In 1916, Ecuador's currency situation was defined by the persistent instability of the
sucre, which had been the national currency since 1884. The country operated on a de facto silver standard, but the value of the sucre was volatile and had been depreciating against major foreign currencies, particularly the British pound and the U.S. dollar, for decades. This depreciation was driven by chronic fiscal deficits, excessive money printing to finance government spending, and a reliance on volatile agricultural exports, primarily cacao. The early 20th century saw a cacao boom, which generated foreign exchange, but this wealth was unevenly distributed and did not lead to the establishment of a strong central monetary authority or substantial currency reserves.
The year itself fell within a period of significant political and economic transition. The powerful "Cacao Oligarchy" still held considerable sway, but its dominance was waning. Notably, 1916 was just two years after the establishment of the
Banco Central del Ecuador in 1914, an institution created to bring order to the monetary system. However, in 1916, the new bank was still in its infancy and struggling to assert effective control. It had not yet issued its own banknotes, meaning a mix of private bank notes from various commercial banks, along with silver and gold coins, remained in circulation, leading to a complex and often confusing monetary landscape.

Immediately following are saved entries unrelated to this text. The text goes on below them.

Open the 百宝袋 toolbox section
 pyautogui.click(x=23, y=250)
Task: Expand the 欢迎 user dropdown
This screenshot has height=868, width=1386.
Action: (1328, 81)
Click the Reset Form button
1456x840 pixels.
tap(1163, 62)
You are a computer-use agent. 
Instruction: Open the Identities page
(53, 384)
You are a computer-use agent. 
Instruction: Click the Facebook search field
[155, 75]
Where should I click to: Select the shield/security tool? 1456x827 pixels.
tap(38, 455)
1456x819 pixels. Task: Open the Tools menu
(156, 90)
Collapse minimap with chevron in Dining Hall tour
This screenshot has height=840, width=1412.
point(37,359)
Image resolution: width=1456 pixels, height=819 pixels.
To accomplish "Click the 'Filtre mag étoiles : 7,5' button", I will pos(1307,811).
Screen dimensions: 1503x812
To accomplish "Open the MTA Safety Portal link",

Consequently, Ecuador in 1916 was caught between an old, unstable system and a new, unproven one. The sucre's value was not firmly anchored, inflation was a concern, and the economy remained vulnerable to external shocks. This fragility would soon be tested, as the cacao boom was nearing its end; within a few years, the collapse of the cacao economy due to plant disease and the Great Depression would plunge the country into a deeper monetary crisis, forcing a dramatic shift to a gold standard in 1927.